** Exercise data follows **
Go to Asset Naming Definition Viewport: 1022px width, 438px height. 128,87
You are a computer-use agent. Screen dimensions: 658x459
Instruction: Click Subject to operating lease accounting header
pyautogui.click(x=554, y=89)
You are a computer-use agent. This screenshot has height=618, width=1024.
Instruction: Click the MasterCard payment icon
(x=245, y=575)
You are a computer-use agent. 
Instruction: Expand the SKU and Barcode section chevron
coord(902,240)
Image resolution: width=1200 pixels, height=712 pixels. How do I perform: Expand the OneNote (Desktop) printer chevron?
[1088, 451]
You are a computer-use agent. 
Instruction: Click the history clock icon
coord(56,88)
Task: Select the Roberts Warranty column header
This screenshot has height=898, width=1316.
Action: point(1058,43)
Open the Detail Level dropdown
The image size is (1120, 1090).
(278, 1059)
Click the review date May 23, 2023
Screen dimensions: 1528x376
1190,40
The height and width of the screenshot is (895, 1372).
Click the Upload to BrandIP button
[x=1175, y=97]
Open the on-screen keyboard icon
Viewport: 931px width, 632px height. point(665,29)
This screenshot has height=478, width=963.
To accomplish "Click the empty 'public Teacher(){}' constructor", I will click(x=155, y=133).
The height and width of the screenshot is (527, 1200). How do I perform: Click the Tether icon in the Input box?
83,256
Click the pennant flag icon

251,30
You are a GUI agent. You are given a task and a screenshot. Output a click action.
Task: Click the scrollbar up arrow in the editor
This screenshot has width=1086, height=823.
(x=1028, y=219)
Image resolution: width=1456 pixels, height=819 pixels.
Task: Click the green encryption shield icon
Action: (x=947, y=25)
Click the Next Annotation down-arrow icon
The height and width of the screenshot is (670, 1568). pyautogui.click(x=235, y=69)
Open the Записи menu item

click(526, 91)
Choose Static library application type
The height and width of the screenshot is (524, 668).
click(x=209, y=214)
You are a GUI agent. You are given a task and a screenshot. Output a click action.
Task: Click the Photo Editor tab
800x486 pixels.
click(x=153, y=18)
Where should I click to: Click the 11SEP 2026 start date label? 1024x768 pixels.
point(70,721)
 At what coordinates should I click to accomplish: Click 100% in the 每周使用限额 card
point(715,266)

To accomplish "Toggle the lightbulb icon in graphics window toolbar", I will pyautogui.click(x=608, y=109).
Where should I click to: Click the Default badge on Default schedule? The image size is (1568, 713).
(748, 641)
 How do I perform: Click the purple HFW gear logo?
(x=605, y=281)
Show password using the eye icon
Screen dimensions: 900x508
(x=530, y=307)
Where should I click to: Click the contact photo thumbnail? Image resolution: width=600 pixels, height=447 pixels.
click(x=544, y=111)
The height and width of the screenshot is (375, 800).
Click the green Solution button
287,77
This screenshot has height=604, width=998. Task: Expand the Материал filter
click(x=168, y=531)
** End of Exercise data **
● Description of the task
Write the data back out verbatim.

● Reply
Go to Asset Naming Definition Viewport: 1022px width, 438px height. 128,87
You are a computer-use agent. Screen dimensions: 658x459
Instruction: Click Subject to operating lease accounting header
pyautogui.click(x=554, y=89)
You are a computer-use agent. This screenshot has height=618, width=1024.
Instruction: Click the MasterCard payment icon
(x=245, y=575)
You are a computer-use agent. 
Instruction: Expand the SKU and Barcode section chevron
coord(902,240)
Image resolution: width=1200 pixels, height=712 pixels. How do I perform: Expand the OneNote (Desktop) printer chevron?
[1088, 451]
You are a computer-use agent. 
Instruction: Click the history clock icon
coord(56,88)
Task: Select the Roberts Warranty column header
This screenshot has height=898, width=1316.
Action: point(1058,43)
Open the Detail Level dropdown
The image size is (1120, 1090).
(278, 1059)
Click the review date May 23, 2023
Screen dimensions: 1528x376
1190,40
The height and width of the screenshot is (895, 1372).
Click the Upload to BrandIP button
[x=1175, y=97]
Open the on-screen keyboard icon
Viewport: 931px width, 632px height. point(665,29)
This screenshot has height=478, width=963.
To accomplish "Click the empty 'public Teacher(){}' constructor", I will click(x=155, y=133).
The height and width of the screenshot is (527, 1200). How do I perform: Click the Tether icon in the Input box?
83,256
Click the pennant flag icon

251,30
You are a GUI agent. You are given a task and a screenshot. Output a click action.
Task: Click the scrollbar up arrow in the editor
This screenshot has width=1086, height=823.
(x=1028, y=219)
Image resolution: width=1456 pixels, height=819 pixels.
Task: Click the green encryption shield icon
Action: (x=947, y=25)
Click the Next Annotation down-arrow icon
The height and width of the screenshot is (670, 1568). pyautogui.click(x=235, y=69)
Open the Записи menu item

click(526, 91)
Choose Static library application type
The height and width of the screenshot is (524, 668).
click(x=209, y=214)
You are a GUI agent. You are given a task and a screenshot. Output a click action.
Task: Click the Photo Editor tab
800x486 pixels.
click(x=153, y=18)
Where should I click to: Click the 11SEP 2026 start date label? 1024x768 pixels.
point(70,721)
 At what coordinates should I click to accomplish: Click 100% in the 每周使用限额 card
point(715,266)

To accomplish "Toggle the lightbulb icon in graphics window toolbar", I will pyautogui.click(x=608, y=109).
Where should I click to: Click the Default badge on Default schedule? The image size is (1568, 713).
(748, 641)
 How do I perform: Click the purple HFW gear logo?
(x=605, y=281)
Show password using the eye icon
Screen dimensions: 900x508
(x=530, y=307)
Where should I click to: Click the contact photo thumbnail? Image resolution: width=600 pixels, height=447 pixels.
click(x=544, y=111)
The height and width of the screenshot is (375, 800).
Click the green Solution button
287,77
This screenshot has height=604, width=998. Task: Expand the Материал filter
click(x=168, y=531)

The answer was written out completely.